--- start of Entries ---

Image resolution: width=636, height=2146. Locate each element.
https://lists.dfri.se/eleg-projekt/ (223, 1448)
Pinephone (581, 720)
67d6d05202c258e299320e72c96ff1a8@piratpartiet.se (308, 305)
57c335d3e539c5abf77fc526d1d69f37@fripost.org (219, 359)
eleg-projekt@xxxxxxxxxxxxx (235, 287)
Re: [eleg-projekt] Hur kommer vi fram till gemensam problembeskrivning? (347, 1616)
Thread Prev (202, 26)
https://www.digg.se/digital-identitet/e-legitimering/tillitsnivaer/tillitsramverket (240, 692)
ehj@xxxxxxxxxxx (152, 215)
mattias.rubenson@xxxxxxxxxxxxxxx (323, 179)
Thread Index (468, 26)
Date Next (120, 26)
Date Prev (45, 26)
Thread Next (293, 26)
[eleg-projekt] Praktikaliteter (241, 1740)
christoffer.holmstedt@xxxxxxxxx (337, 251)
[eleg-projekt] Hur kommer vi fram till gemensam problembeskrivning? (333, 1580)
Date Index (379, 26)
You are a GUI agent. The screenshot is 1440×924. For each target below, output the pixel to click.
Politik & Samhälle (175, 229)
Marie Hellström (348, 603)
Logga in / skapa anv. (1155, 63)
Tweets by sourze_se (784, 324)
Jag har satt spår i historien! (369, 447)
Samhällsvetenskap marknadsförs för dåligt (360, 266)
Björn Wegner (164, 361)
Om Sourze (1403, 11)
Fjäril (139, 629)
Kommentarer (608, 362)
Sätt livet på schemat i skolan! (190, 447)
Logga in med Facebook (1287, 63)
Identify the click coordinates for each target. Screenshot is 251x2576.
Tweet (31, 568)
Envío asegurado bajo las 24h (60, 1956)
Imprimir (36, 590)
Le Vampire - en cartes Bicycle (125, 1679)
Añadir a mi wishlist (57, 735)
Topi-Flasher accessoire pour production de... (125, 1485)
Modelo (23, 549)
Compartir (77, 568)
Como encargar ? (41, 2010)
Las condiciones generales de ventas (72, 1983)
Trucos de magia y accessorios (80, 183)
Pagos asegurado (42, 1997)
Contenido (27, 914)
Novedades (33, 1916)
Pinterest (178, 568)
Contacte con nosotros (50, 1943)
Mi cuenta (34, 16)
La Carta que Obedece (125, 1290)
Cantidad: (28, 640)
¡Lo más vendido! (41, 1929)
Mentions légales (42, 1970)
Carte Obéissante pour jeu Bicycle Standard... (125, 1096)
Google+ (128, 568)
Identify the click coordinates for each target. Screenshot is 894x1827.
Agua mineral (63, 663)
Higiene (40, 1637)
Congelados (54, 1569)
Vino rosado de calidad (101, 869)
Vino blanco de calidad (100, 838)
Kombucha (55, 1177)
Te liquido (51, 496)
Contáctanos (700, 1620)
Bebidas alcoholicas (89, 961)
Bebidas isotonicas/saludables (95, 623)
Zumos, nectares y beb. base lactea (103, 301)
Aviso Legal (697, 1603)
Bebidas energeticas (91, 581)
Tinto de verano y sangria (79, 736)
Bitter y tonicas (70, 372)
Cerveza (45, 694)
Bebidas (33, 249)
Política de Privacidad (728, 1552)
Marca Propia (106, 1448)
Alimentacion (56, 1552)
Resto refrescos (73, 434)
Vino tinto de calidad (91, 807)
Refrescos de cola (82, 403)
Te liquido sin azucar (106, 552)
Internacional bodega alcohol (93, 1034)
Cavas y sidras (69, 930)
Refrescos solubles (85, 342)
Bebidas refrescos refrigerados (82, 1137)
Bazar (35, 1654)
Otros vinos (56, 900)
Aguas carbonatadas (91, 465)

--- end of Entries ---

## Task requirements
Pick out each line of the entries above that contains the word "problembeskrivning", and copy those lines in full.

## Result of the exercise
Re: [eleg-projekt] Hur kommer vi fram till gemensam problembeskrivning? (347, 1616)
[eleg-projekt] Hur kommer vi fram till gemensam problembeskrivning? (333, 1580)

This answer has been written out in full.